Where is the money in this budget to make a difference to the future for these forests and species? If this government is interested in jobs for the future, as the Greens are, then where is the vision, where are the mechanisms to roll timber and paper milling jobs into jobs that rely on sustainable inputs?

The Greens would be very happy to see transition provisions in the budget to help the industry move on and thereby allow the forestry division of the CFMEU to maintain its membership base, but it has to be 100 per cent tied to the complete exit of logging in native forests. There should be no more effective gifting of precious resources that are a great treasure belonging to all the people of Victoria to benefit such a small number of interests which are vested in an entitlement that should be held commonly.

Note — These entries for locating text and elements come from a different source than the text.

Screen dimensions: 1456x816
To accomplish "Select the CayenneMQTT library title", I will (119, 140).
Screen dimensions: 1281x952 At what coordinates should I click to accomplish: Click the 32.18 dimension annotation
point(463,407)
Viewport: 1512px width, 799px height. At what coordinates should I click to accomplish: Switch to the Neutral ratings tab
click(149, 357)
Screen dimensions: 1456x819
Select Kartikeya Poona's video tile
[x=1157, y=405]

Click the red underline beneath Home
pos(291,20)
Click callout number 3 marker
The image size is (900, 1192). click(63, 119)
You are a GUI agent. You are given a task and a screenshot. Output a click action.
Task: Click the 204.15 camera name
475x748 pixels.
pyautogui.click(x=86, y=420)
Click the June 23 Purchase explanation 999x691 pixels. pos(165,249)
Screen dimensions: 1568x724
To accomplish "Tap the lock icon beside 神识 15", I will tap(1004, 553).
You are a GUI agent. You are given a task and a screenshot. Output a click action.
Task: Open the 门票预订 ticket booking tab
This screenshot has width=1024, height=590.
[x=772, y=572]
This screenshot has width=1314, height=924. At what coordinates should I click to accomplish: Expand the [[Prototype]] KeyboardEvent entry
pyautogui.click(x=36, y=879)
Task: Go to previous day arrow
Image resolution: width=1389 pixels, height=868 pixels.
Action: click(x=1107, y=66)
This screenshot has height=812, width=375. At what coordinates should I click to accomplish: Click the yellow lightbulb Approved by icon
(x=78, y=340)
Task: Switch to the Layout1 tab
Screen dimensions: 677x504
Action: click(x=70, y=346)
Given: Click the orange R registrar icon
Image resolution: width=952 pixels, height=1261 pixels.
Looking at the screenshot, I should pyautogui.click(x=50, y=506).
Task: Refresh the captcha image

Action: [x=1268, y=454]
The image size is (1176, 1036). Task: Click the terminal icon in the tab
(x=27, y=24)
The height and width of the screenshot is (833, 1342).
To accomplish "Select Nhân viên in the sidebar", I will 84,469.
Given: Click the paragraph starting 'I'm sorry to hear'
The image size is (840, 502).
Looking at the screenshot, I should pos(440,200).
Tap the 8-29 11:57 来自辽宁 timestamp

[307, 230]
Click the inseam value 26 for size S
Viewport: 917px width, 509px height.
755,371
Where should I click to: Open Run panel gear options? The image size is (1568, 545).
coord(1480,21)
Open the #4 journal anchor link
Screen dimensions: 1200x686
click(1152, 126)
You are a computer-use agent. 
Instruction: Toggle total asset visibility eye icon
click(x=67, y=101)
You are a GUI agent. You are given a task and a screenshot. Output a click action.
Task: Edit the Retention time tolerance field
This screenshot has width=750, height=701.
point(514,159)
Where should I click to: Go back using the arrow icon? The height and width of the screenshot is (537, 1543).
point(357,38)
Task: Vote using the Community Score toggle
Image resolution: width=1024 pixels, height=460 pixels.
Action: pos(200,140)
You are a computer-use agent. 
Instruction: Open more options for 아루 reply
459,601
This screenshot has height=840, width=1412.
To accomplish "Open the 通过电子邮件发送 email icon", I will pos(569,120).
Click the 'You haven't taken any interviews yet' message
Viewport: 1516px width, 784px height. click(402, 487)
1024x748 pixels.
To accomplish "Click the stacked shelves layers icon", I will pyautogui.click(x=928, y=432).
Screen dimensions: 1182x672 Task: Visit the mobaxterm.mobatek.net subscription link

For 18 months this government has stalled on meaningful actions to protect what is left. I am looking forward to the report of the Forest Industry Taskforce, not so much from a belief that the inevitable compromise position will be satisfactory but simply from relief that this government will no longer be able to use the task force as a shield to deflect the legitimate accusation that this government is doing way too little in protecting our forests and our endangered species and is doing too little, too slowly.

There is no long-term plan to ease commuter overcrowding and make public transport a viable choice, particularly for those in the suburbs. There is no long-term plan for our state emblem, the Leadbeater's possum. This budget fails to secure a future plan for Victoria that values action on public transport or on protecting our forests.